Она замолчала, её глаза повлажнели и стали отрешёнными: Чикуэ Золонговна словно вслушивалась в себя. Внезапное оцепенение длилось всего несколько секунд, но за это короткое время старуха узнала нечто важное: её лицо посветлело, морщинки вокруг глаз разгладились, губы тронула лёгкая улыбка.

– Но не всё, что подсказывает ум, заслуживает доверия, – сказала она. – Важнее услышать голос сердца. Человек не может иметь все, что хочет. Нам всегда чего-то не хватает в жизни. Но сердце подсказывает: довольствуйся тем, что есть. Однако ум прельщает нас. Он заставляет считать, что тем самым мы себя ограничиваем, потому что достойны большего. Конечно, можно получить все богатства мира, но при этом потерять свою душу. Сердце рядом с ней, и оно всегда знает, чего хочет душа…

– Странно всё это, – Андрей недоумённо наморщил лоб. – Зачем мы об этом говорим сейчас? Только что пережили чёрт знает что, – он помолчал, подыскивая нужные слова, но, в конце концов, махнул рукой: А! Что говорить? Я никогда не думал, что такое вообще возможно…
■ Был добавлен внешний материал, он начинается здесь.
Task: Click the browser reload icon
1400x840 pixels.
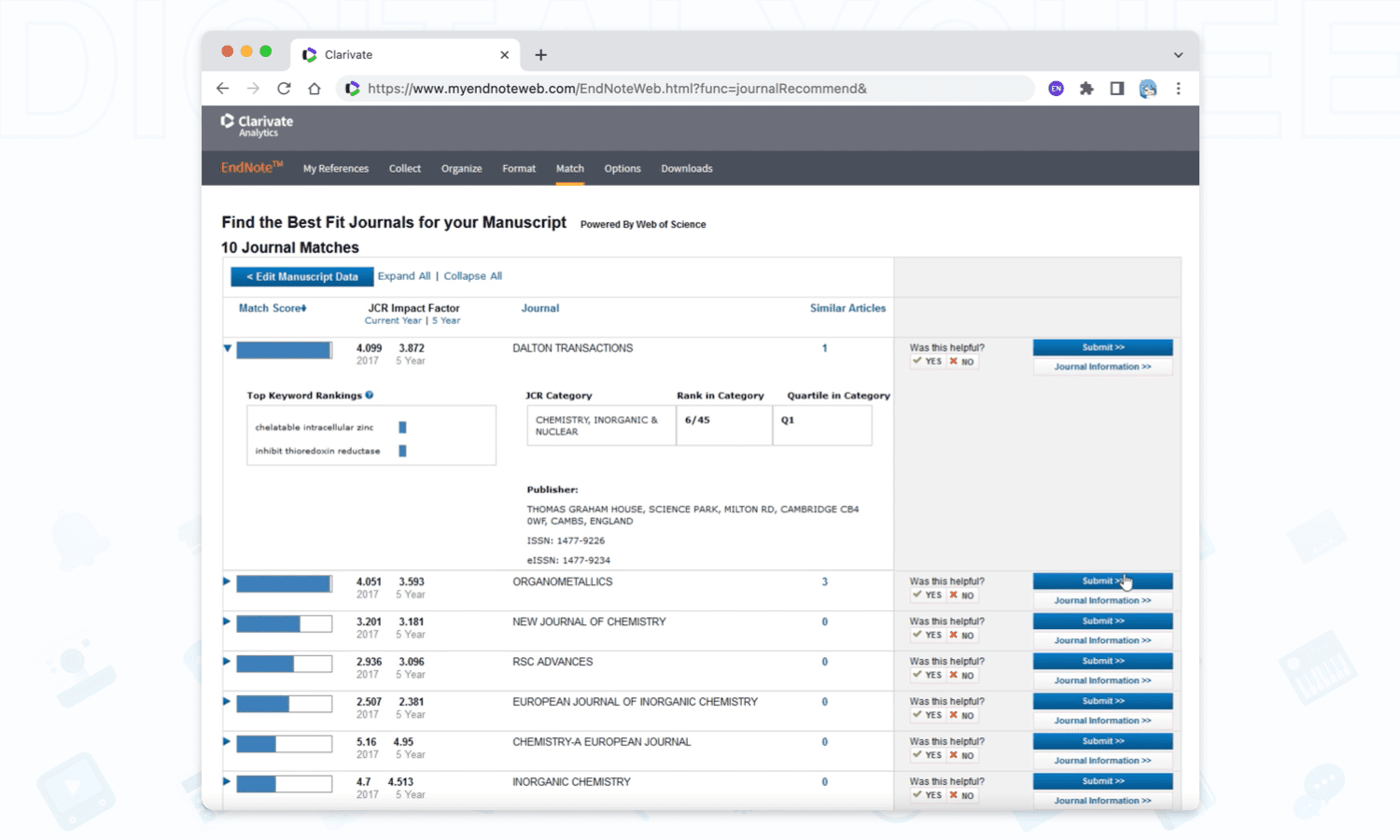Action: [284, 89]
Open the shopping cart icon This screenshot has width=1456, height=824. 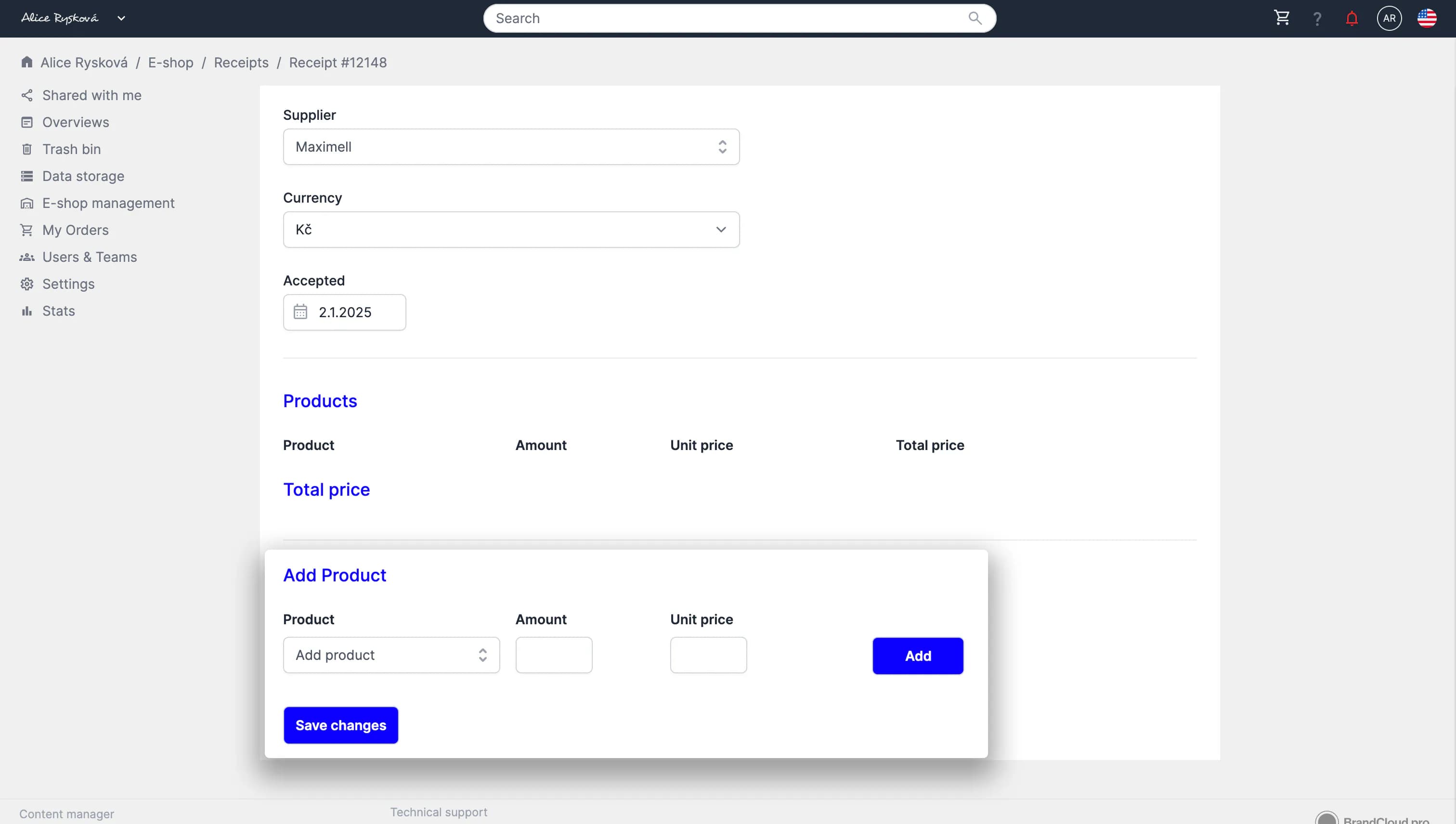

– Возможно всё, – вздохнула Чикуэ Золонговна. – Мир не всегда соответствует нашим о нём представлениям, и он не подчиняется нашим желаниям. Ты скоро поймёшь: в этом мире приобретений без потерь не бывает. Принимая в этом мире что-то одно, тем самым человек отказывается от чего-то другого. Знаешь, это примерно как в большой фирме: заходишь в одну дверь – и обязательно пропускаешь другую, за которой, быть может, скрывается именно то, что ты ищешь. А может, вообще там, за этой дверью, – что-то невиданное, чудесное? Но человек уже вошёл в противоположную дверь. И что же, он потерял при этом нечто важное? Нет! Из потерь тоже можно получить приобретение.
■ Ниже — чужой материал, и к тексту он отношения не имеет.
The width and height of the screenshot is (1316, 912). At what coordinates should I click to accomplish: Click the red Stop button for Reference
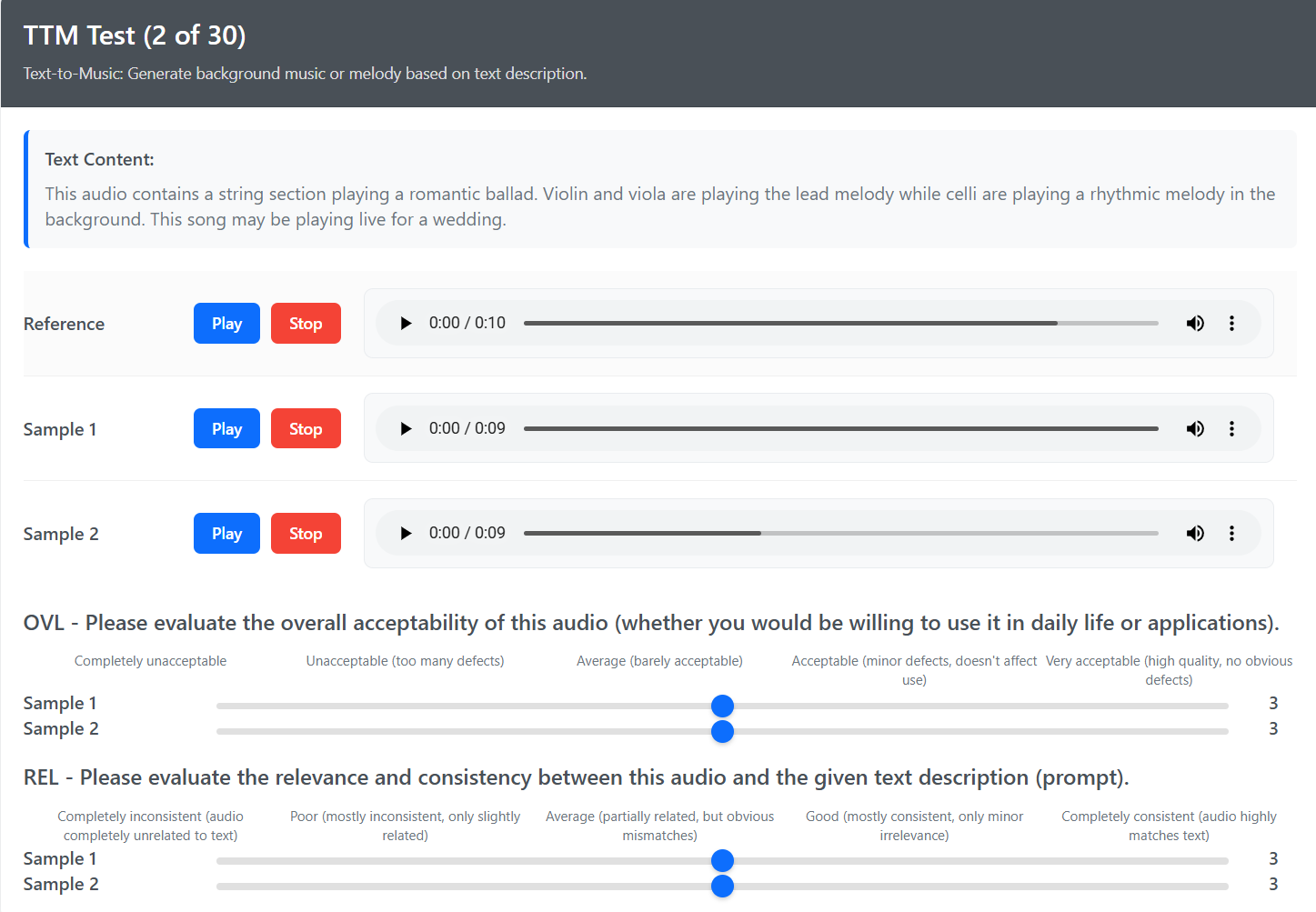tap(306, 324)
– Не понимаю ничего, – Андрей очумело повертел головой. – Извините, но вы говорите как-то слишком мудрёно. Я даже и не подозревал, что вы можете так высказываться…
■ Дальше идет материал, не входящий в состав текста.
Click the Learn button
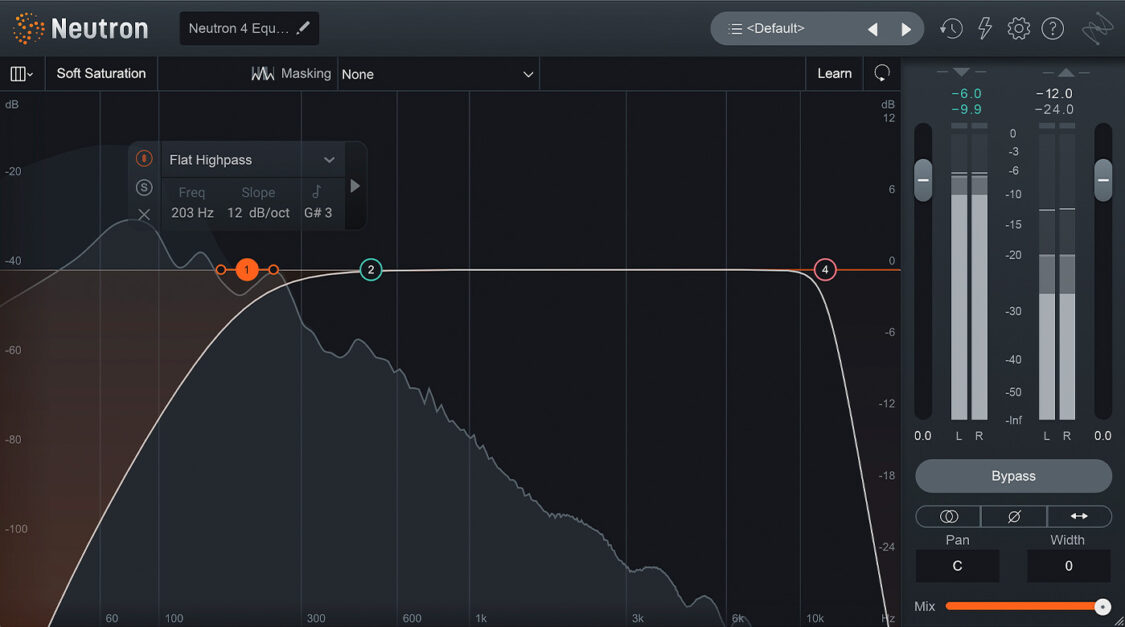Image resolution: width=1125 pixels, height=627 pixels. [x=833, y=73]
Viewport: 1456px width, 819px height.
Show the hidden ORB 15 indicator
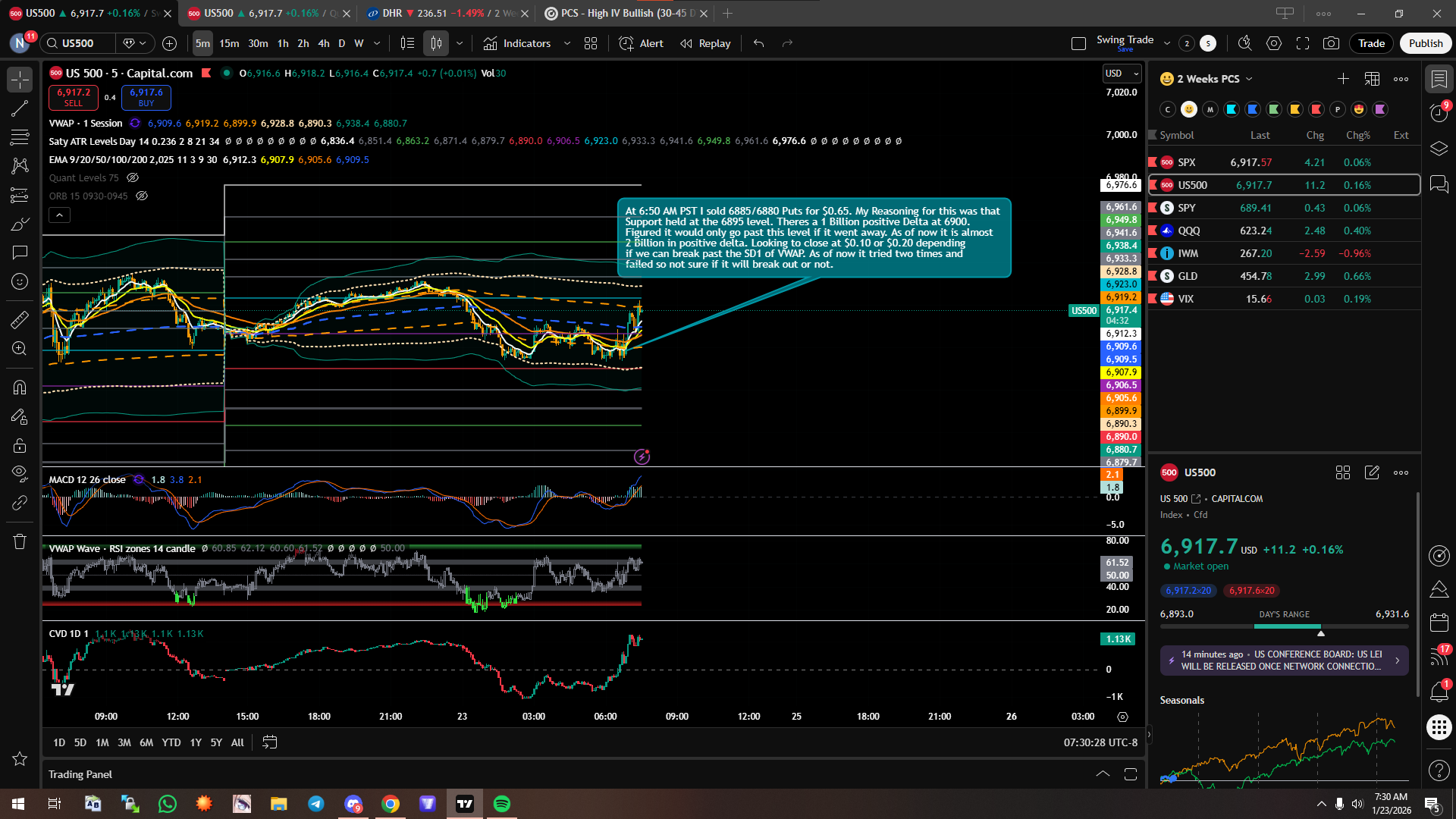pyautogui.click(x=142, y=196)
Кажется, и сама старуха Чикуэ удивлялась своему красноречию. По крайней мере, она выглядела несколько ошеломленной – складывалось впечатление, что слова, слетавшие с её языка, и саму Чикуэ Золонговну изумляли складностью и учёностью.

Марго, молча прислушивавшаяся к разговору, подошла ближе и, нацепив на нос черные очки, осторожно спросила:

– Можно?

Интонация была такая, будто Марго открыла дверь и просила разрешения войти. Андрей удивился её странному вопросу и пожал плечами:

– Какие вопросы! Мы тут все вроде бы свои.

Марго помялась, переводя взгляд с Андрея на старуху и обратно, потом сделала глубокий вдох, будто собиралась прыгнуть под воду, и выпалила:

– Я вижу!

Сказала – и смолкла.

Чикуэ Золонговна тоже молчала. А Сергей Васильевич с любопытством взирал на Марго, которая решительно выступила вперёд и театрально скрестила на груди руки.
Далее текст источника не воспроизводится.